Pakyow Fundamentals 001: Build an App in 9 LOC

For some time now I've wanted to write about the fundamental concepts behind Pakyow. This is the first of a dozen or so posts covering many of the details and considerations that have made their way into the framework's design.

I also recorded a screencast where I ramble through roughly the same content. It's available on the Pakyow YouTube Channel and is a nice supplement for this post.

Here it is, the simplest app you can build in Pakyow:

require 'pakyow-core'

Pakyow::App.define do
  routes do
    default do
      send 'hello'
    end
  end
end.run

1 library, 3 dependencies, 9 total lines of code.

And yes, you can tweet it.

Save to a file (e.g. app.rb) and run it:

ruby app.rb

See Installation for details on getting your environment setup.

The app server should start up at localhost:3000. This app is nothing complex — it simply accepts a request at the default/ path and returns hello in the response body.

$ curl http://localhost:3000/
hello

Despite its simplicity, there are many things we can learn from this example.

Single Responsibility Libraries

You'll notice that we require pakyow-core rather than pakyow. This is because we only want a portion of the functionality that Pakyow provides. Pakyow consists of 8 different libraries, or gems, each introducing a separate concern.

The primary pakyow gem requires all 8 of the gems. Since we know that this app will only deal with routing, we choose the pakyow-core gem. The core Pakyow gem handles defining the app, routing requests to it, and sending responses.

Single responsibility gems let us start small and only include features in our app when we need them. This keeps apps as lightweight as possible while scaling to meet the requirements of more complex apps (more on this in future posts).

Apps That Grow With You

After requiring core, we define our app.

Pakyow::App.define do
  ...
end

Pakyow is designed to allow every part of the app code to be specified right in the define block. Here we can not only define our routes, but configuration, middleware, and more advanced features like mutators.

While this is an easy place to start, it does start to break down as an app grows larger. Pakyow offers ways to break things out as needed.

Pakyow often provides multiple ways to accomplish the same task. You choose between them based on your needs. For a simple app like this, specifying the routes elsewhere creates more friction than just doing it inline. When the app grows, it's easy to refactor these routes into their own files.

This design decision provides a clear starting point while providing ways to organize code in a larger codebase. You can take it as far as you need to.

Routing Requests

Now that we've defined an app, let's take a closer look at our routes.

default do
  send 'hello'
end

In Pakyow, a route is responsible for routing a request to a bit of logic. Here we see a single route, called default. This route will match a request to GET /, or the default path.

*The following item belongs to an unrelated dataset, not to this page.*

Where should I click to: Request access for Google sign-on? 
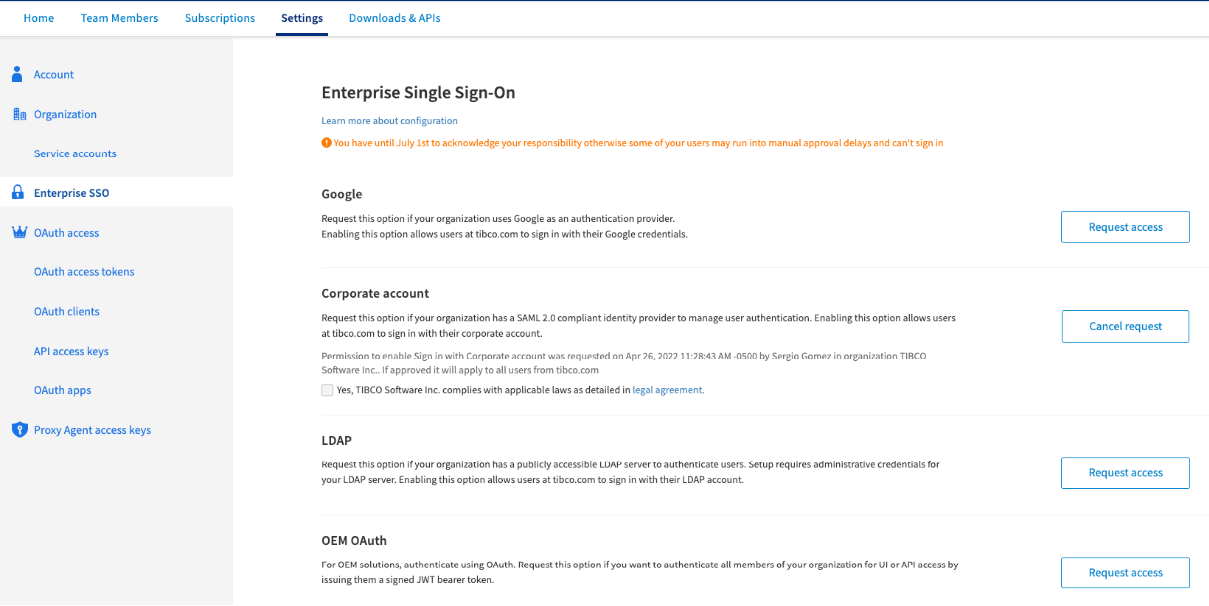click(1125, 227)
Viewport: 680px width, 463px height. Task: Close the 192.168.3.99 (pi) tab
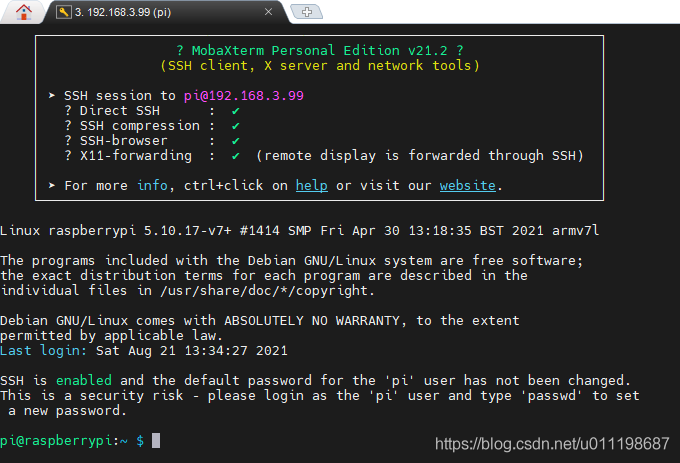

Pakyow couples the definition of the route with the work to be performed when the route is matched. You see this pattern in other frameworks, like Sinatra. We chose this approach to keep routing concerns in one place.

Consider if we had written the route like this:

default :SomeController, :some_action

SomeController#some_action would look like this:

class SomeController
  def some_action
    send 'hello'
  end
end

The call to send is a routing concern. Putting it in the controller (away from routing) requires us to keep two bits of information in mind to understand the entire request / response flow. This is bad.

A pattern I like to use when building Pakyow apps is for routes to contain only routing logic and delegate other concerns. Here's an example:

default do
  send SomeService.hello_or_goodbye
end

Assume that the method on our service object makes some decision about whether it should say "hello" or "goodbye" and returns the appropriate message. We can look at this route and understand everything that happens from request all the way to response. All routing concerns are right in front of us.

Sending Data

Our default route simply sends back hello in the response. This is done through Pakyow's send helper, which accepts a String or IO object (e.g. aFile). It sets the content headers and body of the response, then immediately halts execution and returns the response.

Send is one of a handful of helper methods that provide us with tools for dealing with different routing concerns. We'll look at other helpers in the future including error handlers, redirects, and rerouting.

Choosing an App Server

When your app server started up, it probably booted Webrick. This is the default server in Ruby and is part of the standard library. If Pakyow can't find another app server in its environment, it falls back to Webrick.

You can use a different app server by requiring it:

require 'pakyow-core'
require 'puma'

...

Now the app will boot with Puma instead of Webrick.

Pakyow tries to make sane decisions when things are unspecified, but gives you the power to easily influence or change those decisions. This further reduces friction by letting you deal with things when you want to deal with them, rather than requiring many decisions upfront.

Start with conventions, allow configuration in the future.